This research project explores how the source of sperm affects outcomes in assisted reproductive technologies (ART), focusing on children conceived through intracytoplasmic sperm injection (ICSI) with surgically retrieved sperm (SRS). Outcomes will be compared to those from ICSI with ejaculated sperm and conventional IVF. Using national registry data from all IVF and ICSI treatments in Sweden between 2007 and 2023 (Q-IVF), the study applies artificial intelligence (AI) and machine learning (ML) to identify factors influencing success rates. The aim is to improve prediction models and support more personalized fertility treatments. Special emphasis is placed on understanding the potential risks and long-term health outcomes for children conceived using SRS, which may be associated with higher rates of genetic abnormalities. The results may help optimize care strategies for infertile couples.
This research project aims to improve our understanding of how different sources of sperm affect outcomes in assisted reproductive technologies (ART). The focus is on children conceived through intracytoplasmic sperm injection (ICSI) using surgically retrieved sperm (SRS), compared to ICSI with ejaculated sperm and conventional in vitro fertilization (IVF). The study has three main goals: 1. To compare reproductive outcomes following ICSI with SRS, ICSI with ejaculated sperm, and conventional IVF. 2. To investigate whether artificial intelligence (AI) and machine learning (ML) algorithms can predict cumulative reproductive outcomes, including results from both fresh and frozen embryo transfer cycles. 3. To evaluate how AI/ML-based models perform in comparison to traditional statistical methods in terms of accuracy and predictive value. Method: National Population-Based Registry Study: This includes all IVF and ICSI treatments performed in Sweden from January 1, 2007, to December 31, 2023, using data from the Swedish National Quality Registry for Assisted Reproduction (Q-IVF). AI will be used to analyze large datasets, detect patterns, and help identify key factors-such as sperm source, number of retrieved oocytes, and patient characteristics-that may influence treatment success. This approach could lead to personalized treatment plans and better predictions of successful pregnancy outcomes. Special attention is given to outcomes in children born after ICSI with surgically retrieved sperm, as these sperm may be less mature and carry a higher risk of genetic abnormalities. The findings are expected to provide valuable insights into the reproductive and long-term health outcomes of these treatments, ultimately helping to improve care and treatment strategies for infertile couples.
Study Type
OBSERVATIONAL
Enrollment
200,000
In vitro fertilization with or without ICSI with ejaculated and surgically retrieved sperm.

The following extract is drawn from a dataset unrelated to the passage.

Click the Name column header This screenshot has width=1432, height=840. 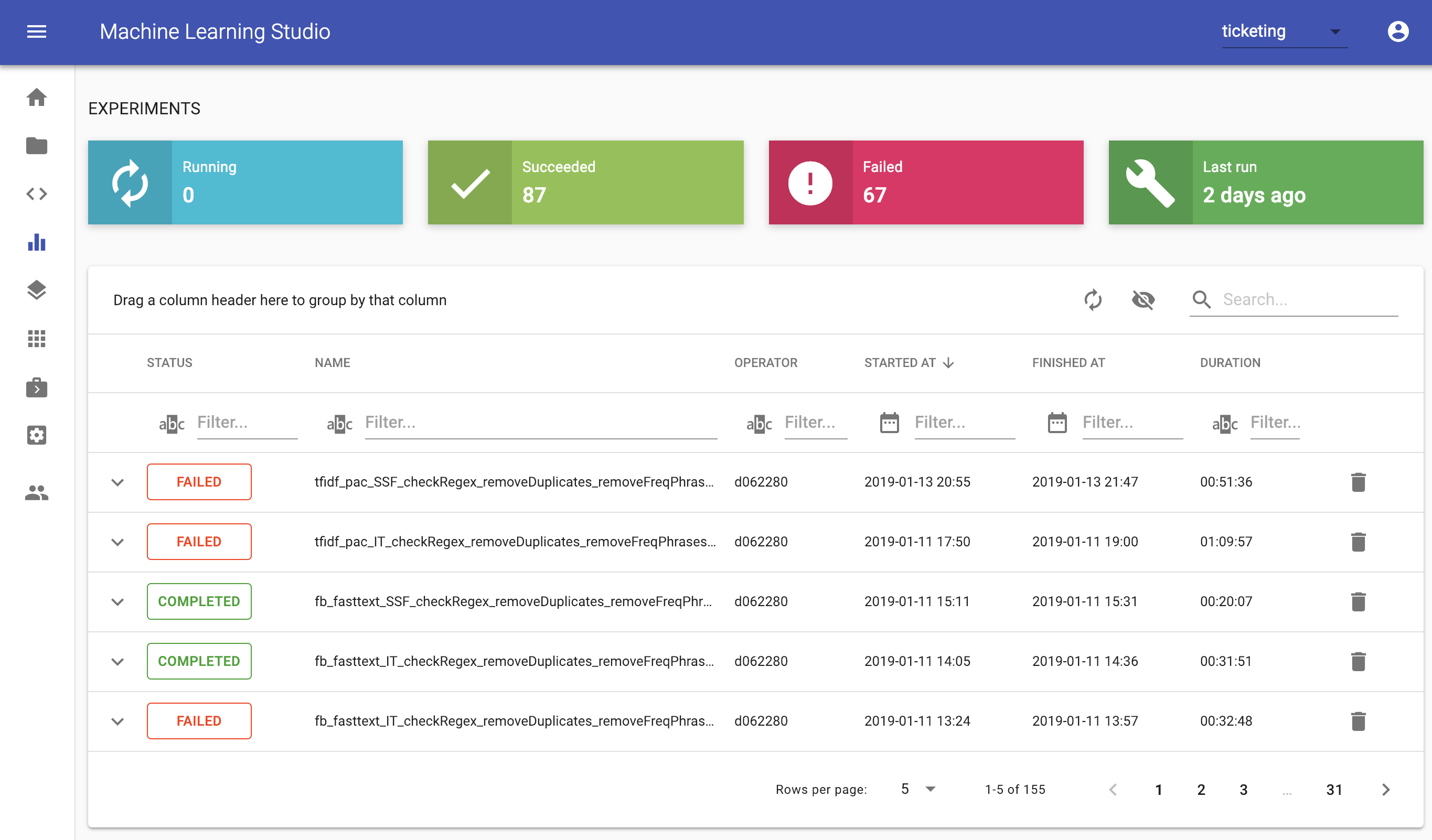[333, 362]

Department of Clinical Science, Intervention and Technology, Division of Obstetrics and Gynaecology, Karolinska Institute
Stockholm, Sweden
Biochemical pregnancy rate
Positive urinary pregnancy test after fresh or frozen embryo transfer per embryo transfer.
Time frame: From enrollment to the end of treatment at 3 weeks
Clinical pregnancy rate
Presence of gestational sac at ultrasound control after fresh or frozen embryo transfer per embryo transfer.

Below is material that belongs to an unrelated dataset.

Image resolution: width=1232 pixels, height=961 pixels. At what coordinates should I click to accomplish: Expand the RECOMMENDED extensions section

Time frame: From enrollment to the end of treatment at 8 weeks.
Live birth rate
Live birth per embryo transfer after fresh and frozen embryo transfer.
Time frame: From enrollment to the end of treatment at delivery.
Number of frozen embryos
Number of embryos at blastocyst stage that are frozen.
Time frame: From enrollment to the end of treatment at 5 days.
Miscarriage rate
Miscarriage per clinical pregnancy after fresh and frozen embryo transfer.
Time frame: From enrollment to the end of treatment before 22 weeks.